> [TEXTAUSZUG]:
● ● ● ●
Ausstellungsansicht SABINE HERTIG - REVERBERATE
Reflection 1, 2017
Analoge Collage auf Holz
34,5 x 46 cm
Archiv-Nr. 0223
Ausstellungsansicht SABINE HERTIG - REVERBERATE
Ohne Titel, 2019
Analoge Collage auf Papier
19,5 x 25,5 cm
Archiv-Nr. 0242
Ausstellungsansicht SABINE HERTIG - REVERBERATE
Window 2, 2019
Analoge Collage auf Aludibond
72 x 100 cm
Archiv-Nr. 0253
Landscape Nr. 16, 2019
Analoge Collage auf Leinwand, 3-teilig
240 x 480 cm
Landscape Nr. 16, 2019
Detailansicht
Ausstellungsansicht SABINE HERTIG - REVERBERATE
Das künstlerische Medium von Sabine Hertig (*1982) ist die analoge Collage. Als Bildquellen dienen ihr die zeitgenössischen Informationsmedien und allem voran die klassischen Printmedien. Seit nunmehr 10 Jahren studiert sie ebenso intensiv wie akribisch deren scheinbar unerschöpflichen Bilderfundus auf der Suche nach neuen Bildzusammenhängen und spannungs-reichen Dialogen, im paradoxen Wissen, dass diese künstlerische Aneignung und Verfremdung zugleich Bewahrung bedeutet: „Es ist die Faszination am Bild an sich, die mich antreibt, mich in diesen Bilderfluss zu begeben und auf ihn zu reagieren. Es ist auch der Versuch, den historischen, archivierten Bildern wieder einen Wert zurückzugeben, indem sie in ein neues Ganzes eingebunden und damit in eine Zeitgenossenschaft geführt werden.“
In ihrer dritten Einzelausstellung bei STAMPA setzt Sabine Hertig diesen bildgewaltigen Dialog nun in Form von neuen, noch malerischer wirkenden Collagen in Farbe und einem umfangreichen Konvolut an Schwarz-Weiss-Kompositionen fort. Zu letzteren zählt die monumentale Arbeit Landscape Nr. 16, die sich im gleichnamigen Werkzyklus an die Landscapes Nr. 13-15 anschliesst und – im Sinne des Ausstellungstitels „reverberate“ (widerhallen, zurückstrahlen) – auf diese ‚nachhallt'. Dies im übertragenen wie im räumlichen Sinne, sind die medialen Ruinenlandschaften der Künstlerin doch zeitgleich im Kunsthaus Baselland im Rahmen der Gruppenausstellung „Zeit/Ge/Schichten“ zu sehen.
● ● ● ●
> [DATENAUSZUG]:
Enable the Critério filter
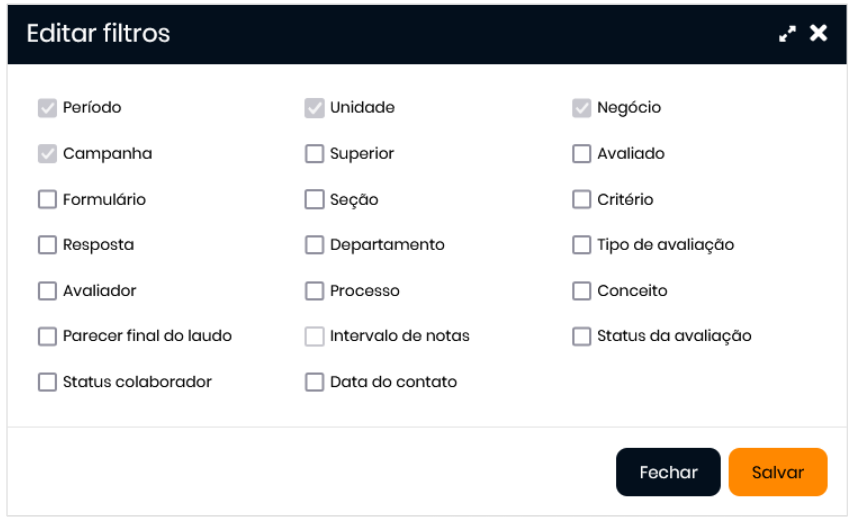Image resolution: width=858 pixels, height=527 pixels. 582,200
● ● ● ●
> [AUFGABENSTELLUNG]: Fassen Sie den Text zur Ausstellung von Sabine Hertig in zwei Sätzen zusammen. Die Zeilen werden hier nicht gebraucht.

> [LÖSUNG]: Sabine Hertig, geboren 1982, arbeitet mit analoger Collage und nutzt dafür vor allem Bilder aus klassischen Printmedien, die sie seit zehn Jahren nach neuen Bildzusammenhängen durchsucht. In ihrer dritten Einzelausstellung bei STAMPA zeigt sie neue Collagen in Farbe und viele Schwarz-Weiss-Kompositionen, darunter die monumentale Arbeit Landscape Nr. 16, die an die Landscapes Nr. 13-15 anschliesst.